Au bout d’une courte attente, il se redressa le sourire aux lèvres.

Ce qui prouvait que, malgré les renseignements donnés par le débardeur noir à la comtesse de Casa-Real, le chef des Invisibles n’était pas un étranger dans la demeure, dut riche Espagnol en question, ou que du moins il avait des affidés sûrs.

Sans parler du signal qu’on venait de lui donner et qui avait amené un sourire de contentement sur ses lèvres, depuis plus d’une demi-heure que lui et ses compagnons s’étaient introduits dans l’hôtel, nul des nombreux invités masqués ou non masqués, circulant dans les salons voisins, ne s’était avisé de pénétrer dans le leur.
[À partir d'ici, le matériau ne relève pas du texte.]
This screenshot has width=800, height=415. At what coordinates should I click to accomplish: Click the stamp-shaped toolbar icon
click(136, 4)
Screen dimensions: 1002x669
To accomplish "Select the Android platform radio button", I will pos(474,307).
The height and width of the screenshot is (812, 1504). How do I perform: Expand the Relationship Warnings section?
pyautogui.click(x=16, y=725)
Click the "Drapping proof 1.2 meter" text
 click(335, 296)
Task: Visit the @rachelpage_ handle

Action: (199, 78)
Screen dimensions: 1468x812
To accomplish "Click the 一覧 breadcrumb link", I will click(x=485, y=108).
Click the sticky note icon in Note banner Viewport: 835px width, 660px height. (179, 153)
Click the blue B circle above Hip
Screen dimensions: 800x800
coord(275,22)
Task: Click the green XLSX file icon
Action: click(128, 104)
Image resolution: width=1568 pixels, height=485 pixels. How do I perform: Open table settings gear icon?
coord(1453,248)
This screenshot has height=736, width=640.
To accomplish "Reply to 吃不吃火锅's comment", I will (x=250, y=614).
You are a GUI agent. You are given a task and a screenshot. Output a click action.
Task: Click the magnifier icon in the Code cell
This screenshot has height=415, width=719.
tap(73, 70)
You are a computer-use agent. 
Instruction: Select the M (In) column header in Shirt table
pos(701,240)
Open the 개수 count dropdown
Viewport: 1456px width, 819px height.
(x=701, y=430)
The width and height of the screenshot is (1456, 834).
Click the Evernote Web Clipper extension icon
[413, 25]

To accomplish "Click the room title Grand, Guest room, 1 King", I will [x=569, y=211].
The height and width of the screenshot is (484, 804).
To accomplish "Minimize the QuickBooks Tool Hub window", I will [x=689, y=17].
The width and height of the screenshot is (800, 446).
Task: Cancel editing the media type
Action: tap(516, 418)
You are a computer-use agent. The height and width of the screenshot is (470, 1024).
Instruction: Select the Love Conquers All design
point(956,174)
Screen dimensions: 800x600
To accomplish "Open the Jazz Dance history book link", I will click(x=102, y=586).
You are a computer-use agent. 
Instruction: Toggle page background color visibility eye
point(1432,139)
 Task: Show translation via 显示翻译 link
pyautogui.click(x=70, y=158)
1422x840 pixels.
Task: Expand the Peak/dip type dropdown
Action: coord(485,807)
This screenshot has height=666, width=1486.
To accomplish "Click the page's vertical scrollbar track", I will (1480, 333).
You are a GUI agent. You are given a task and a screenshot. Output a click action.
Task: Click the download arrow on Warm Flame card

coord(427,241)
De sorte que cette vaste pièce, ouverte de tous les côtés, était demeurée aussi inviolable que si on l’eût verrouillée, cadenassée et entourée d’un cordon de sentinelles vigilantes.

Son expérience finie, le comte de Warrens revint prendre, sur le sofa, la place qu’il occupait précédemment.

— Messieurs, fit-il aussi tranquillement que s’il se fût trouvé à l’hôtel de Warrens, dans le kiosque où il avait si bien déjoué l’espionnage de maître Coquillard-Charbonneau, messieurs, veuillez, je vous prie, me prêter toute votre attention.

San-Lucar, Mortimer, Martial Renaud et la Cigale se rapprochèrent de lui.

Mouchette daigna lui-même se placer de manière à ne pas perdre un mot de ce qui allait se dire.

— Avant d’agir, je tiens à vous donner quelques explications indispensables à la réussite du projet pour lequel je vous ai réunis céans.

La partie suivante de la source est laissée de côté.